The English National Opera are closing their season with what's advertised as a 'lavish new production of the legendary Broadway musical', Kismet.
This strange, hybrid stage musical (heavy Russian score mixes with a book filled with light Edwardian exotic melodrama, harems, beggars and murderers from 1071 AD mixing with 1950s lyrics) hasn't been performed on the West End stage for nearly 30 years. With its setting in Baghdad, and an entire song dedicated to the virtues of the supposedly gaudy city of dancing girls, magicians and bazaars, it seems the show may be suffering the same signs of ageing as most members of the press-night audience.
The lovely Michael Ball (Les Misérables, Chitty Chitty Bang Bang, Aspects of Love) leads the cast with style and pizzazz. His poet, Hajj, behaves like the bastard child of Scheherazade and Aladdin - at times pure panto, at others, a philosophical story-spinner. Each time he comes on set, the mood lightens; when he starts to sing, it's the theatrical equivalent of a big sofa, a cup of tea and the first bite of your mum's best cake. Sweet, comforting, recognisable, homely perfection. That man's got a voice.

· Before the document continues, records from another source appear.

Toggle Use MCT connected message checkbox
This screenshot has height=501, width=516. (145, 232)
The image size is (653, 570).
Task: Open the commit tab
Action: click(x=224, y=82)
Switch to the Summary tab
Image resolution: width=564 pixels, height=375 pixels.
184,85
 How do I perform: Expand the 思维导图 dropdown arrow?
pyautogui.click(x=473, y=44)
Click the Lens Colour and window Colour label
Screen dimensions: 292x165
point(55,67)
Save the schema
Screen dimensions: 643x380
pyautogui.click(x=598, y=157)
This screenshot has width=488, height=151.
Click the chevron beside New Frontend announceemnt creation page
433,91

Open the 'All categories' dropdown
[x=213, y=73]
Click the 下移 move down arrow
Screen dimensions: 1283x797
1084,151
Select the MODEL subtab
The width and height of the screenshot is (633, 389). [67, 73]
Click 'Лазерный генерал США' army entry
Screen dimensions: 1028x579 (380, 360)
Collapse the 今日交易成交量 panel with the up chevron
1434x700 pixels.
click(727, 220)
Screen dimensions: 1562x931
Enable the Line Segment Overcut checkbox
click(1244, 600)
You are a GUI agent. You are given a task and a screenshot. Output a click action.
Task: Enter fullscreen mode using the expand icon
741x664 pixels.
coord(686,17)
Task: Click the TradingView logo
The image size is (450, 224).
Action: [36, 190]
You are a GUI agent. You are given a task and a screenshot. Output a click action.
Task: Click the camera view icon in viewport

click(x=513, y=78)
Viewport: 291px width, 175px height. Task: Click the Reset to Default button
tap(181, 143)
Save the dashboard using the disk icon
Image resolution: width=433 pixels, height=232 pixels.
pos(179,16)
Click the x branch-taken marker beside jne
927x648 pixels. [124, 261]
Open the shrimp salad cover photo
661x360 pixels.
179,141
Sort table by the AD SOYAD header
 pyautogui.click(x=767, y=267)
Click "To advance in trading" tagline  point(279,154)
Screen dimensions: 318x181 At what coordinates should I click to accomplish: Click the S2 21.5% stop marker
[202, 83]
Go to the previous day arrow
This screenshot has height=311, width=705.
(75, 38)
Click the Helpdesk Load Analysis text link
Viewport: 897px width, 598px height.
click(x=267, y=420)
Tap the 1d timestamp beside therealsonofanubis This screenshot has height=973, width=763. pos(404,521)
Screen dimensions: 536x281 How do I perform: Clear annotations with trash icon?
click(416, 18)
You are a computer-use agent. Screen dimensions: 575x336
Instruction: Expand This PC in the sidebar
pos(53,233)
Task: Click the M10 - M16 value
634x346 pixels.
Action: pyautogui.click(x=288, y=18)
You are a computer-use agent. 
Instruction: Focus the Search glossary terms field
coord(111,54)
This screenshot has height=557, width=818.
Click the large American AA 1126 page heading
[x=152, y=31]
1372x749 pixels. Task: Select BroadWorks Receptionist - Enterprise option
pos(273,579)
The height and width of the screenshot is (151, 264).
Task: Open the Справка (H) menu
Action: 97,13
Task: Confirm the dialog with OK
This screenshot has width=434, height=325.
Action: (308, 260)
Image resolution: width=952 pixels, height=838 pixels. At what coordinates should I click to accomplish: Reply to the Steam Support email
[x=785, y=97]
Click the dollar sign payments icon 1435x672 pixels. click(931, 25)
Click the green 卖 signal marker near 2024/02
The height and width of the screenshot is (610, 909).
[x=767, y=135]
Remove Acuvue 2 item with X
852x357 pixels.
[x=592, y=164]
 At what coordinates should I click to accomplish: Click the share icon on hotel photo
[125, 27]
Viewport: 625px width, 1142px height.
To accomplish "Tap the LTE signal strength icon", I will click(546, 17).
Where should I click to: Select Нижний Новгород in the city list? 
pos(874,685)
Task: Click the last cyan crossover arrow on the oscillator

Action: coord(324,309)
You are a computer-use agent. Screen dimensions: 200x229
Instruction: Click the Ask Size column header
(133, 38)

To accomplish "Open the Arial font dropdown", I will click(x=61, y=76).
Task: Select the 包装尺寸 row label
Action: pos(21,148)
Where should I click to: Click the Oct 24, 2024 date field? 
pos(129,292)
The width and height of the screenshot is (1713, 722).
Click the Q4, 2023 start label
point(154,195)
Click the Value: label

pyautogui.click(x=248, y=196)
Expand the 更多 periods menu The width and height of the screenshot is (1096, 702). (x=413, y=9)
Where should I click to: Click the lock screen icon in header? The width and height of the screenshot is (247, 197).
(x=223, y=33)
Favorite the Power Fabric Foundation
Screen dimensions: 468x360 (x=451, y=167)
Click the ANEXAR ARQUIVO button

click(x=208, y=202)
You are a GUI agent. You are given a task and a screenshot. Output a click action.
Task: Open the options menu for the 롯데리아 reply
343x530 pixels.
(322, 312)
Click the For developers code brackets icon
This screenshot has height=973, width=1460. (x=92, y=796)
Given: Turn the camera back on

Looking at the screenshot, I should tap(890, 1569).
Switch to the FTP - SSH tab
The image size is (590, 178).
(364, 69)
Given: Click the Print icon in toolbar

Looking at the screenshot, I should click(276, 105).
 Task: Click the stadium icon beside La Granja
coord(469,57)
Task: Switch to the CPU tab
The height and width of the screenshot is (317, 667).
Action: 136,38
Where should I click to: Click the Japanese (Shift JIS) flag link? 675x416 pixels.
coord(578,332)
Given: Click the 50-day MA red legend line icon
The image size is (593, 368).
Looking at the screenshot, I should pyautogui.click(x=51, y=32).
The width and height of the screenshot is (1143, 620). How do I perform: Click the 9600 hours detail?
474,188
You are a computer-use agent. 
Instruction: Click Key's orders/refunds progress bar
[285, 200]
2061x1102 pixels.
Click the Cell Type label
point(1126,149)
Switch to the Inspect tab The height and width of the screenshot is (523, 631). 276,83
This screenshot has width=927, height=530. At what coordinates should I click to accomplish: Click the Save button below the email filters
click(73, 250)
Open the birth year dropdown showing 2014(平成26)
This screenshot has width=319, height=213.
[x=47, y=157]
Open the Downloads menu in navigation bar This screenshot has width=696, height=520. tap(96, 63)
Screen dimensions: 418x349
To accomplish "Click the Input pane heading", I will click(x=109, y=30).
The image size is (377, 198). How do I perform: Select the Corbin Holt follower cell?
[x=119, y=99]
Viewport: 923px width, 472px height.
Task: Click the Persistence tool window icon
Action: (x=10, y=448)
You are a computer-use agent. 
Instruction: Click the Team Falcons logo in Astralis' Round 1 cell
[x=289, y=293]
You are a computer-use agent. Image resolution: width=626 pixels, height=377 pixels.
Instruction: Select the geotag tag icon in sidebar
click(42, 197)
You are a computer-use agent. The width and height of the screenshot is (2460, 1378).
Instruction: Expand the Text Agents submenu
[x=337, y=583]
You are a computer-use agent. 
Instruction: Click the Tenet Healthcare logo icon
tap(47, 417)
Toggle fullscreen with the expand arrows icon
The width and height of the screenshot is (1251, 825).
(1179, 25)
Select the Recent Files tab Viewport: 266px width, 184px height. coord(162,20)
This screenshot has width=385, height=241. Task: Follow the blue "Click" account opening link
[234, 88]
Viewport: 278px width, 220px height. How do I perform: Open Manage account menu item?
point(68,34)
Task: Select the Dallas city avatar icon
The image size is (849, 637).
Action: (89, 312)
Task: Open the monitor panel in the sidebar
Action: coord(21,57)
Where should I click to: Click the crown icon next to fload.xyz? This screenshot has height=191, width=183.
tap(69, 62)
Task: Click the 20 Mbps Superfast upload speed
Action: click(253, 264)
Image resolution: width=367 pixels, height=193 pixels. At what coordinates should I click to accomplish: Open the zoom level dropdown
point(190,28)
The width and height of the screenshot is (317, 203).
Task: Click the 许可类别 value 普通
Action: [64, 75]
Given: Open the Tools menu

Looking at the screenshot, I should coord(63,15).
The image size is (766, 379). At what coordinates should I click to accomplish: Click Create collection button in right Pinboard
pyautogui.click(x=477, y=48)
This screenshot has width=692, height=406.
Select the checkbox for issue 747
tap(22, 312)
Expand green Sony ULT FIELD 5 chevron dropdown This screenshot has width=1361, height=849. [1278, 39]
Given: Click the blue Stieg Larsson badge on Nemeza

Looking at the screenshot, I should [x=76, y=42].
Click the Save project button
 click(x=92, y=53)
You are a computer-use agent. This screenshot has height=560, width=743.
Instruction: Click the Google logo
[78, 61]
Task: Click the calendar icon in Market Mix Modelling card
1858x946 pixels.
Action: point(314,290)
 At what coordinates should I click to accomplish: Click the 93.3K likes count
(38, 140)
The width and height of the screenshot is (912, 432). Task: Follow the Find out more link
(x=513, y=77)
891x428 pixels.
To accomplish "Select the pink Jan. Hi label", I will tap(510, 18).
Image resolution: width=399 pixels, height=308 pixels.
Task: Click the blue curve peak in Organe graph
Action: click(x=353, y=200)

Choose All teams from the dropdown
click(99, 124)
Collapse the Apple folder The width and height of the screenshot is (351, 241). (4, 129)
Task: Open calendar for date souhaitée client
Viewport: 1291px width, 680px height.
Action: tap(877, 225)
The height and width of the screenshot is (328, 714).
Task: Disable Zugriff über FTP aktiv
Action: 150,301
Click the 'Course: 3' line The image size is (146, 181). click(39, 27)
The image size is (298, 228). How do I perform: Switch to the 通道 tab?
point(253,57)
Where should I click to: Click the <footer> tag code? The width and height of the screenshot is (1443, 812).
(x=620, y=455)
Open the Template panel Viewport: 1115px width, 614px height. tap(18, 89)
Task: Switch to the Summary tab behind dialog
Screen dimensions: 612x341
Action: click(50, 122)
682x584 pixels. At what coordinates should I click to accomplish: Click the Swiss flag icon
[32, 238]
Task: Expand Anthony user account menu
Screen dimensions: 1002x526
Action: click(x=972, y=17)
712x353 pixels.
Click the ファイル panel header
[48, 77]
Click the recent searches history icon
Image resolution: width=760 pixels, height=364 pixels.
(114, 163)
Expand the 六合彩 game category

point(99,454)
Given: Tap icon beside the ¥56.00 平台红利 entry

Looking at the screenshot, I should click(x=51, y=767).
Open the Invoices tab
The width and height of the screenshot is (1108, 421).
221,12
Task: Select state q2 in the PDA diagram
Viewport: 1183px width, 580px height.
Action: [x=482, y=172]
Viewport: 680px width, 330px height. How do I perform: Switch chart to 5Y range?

He's easily matched by the brilliant Sarah Tynan, playing his daughter, Marsinah. Her truly gorgeous soprano competes well with the three leading men (Ball, Graeme Danby and Alfie Boe) in 'And this is my beloved.' In fact, as far as the vocals are concerned, this production is a hit, but that's what we should expect from the ENO.
Indeed, if you're putting on a musical and charging £80 a go, expectations will be high. Unfortunately, despite excellent vocal performances, this show just isn't quite good enough to justify that kind of money.
Lacklustre choreography (apparently, the choreographer, Javier De Frutos, left the production last month due to 'creative differences' - surprising, because it doesn't look like he was that creative in the first place, let alone suffering from some kind of conflict about it), dodgy burqas, unconvincing harems, uncoordinated dancing girls and marching from the boys, and an almost complete lack of on-stage chemistry between characters (with the exception of Ball and the Broadway star, Faith Prince as the lascivious Lalume) aren't what you expect from a top class West End show.
It's a shame, but from within Ultz's quirky, striking sets, even after the ‘Strangers in Paradise’ had fallen in love, they still seemed more like strangers than lovers.
However, if you like this kind of thing (big musical numbers, big life questions in song, big sets, Michael Ball – happy 45th birthday for yesterday, by the way), chances are you’ll leave the Coliseum contented. Even if your wallet is a lot lighter.